■ RECORDED INFORMATION ■
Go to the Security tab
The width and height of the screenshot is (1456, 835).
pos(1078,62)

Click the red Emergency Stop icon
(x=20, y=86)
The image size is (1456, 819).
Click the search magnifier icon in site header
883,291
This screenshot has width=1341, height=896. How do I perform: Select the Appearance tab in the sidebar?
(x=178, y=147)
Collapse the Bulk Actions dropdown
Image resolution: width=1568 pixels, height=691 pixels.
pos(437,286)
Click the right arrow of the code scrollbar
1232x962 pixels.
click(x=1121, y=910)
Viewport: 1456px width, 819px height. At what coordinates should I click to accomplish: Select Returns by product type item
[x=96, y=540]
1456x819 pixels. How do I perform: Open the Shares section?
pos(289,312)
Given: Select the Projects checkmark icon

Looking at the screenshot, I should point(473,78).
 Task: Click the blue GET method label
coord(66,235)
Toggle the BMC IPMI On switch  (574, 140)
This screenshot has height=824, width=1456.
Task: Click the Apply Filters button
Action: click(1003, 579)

■ WHAT YOU ARE ASKED TO DO ■
What are the lines from the one containing "Image resolution: width=1568" to the end of the material above? Return them exactly, and only them.

■ TASK SOLUTION ■
Image resolution: width=1568 pixels, height=691 pixels.
pos(437,286)
Click the right arrow of the code scrollbar
1232x962 pixels.
click(x=1121, y=910)
Viewport: 1456px width, 819px height. At what coordinates should I click to accomplish: Select Returns by product type item
[x=96, y=540]
1456x819 pixels. How do I perform: Open the Shares section?
pos(289,312)
Given: Select the Projects checkmark icon

Looking at the screenshot, I should point(473,78).
 Task: Click the blue GET method label
coord(66,235)
Toggle the BMC IPMI On switch  (574, 140)
This screenshot has height=824, width=1456.
Task: Click the Apply Filters button
Action: click(1003, 579)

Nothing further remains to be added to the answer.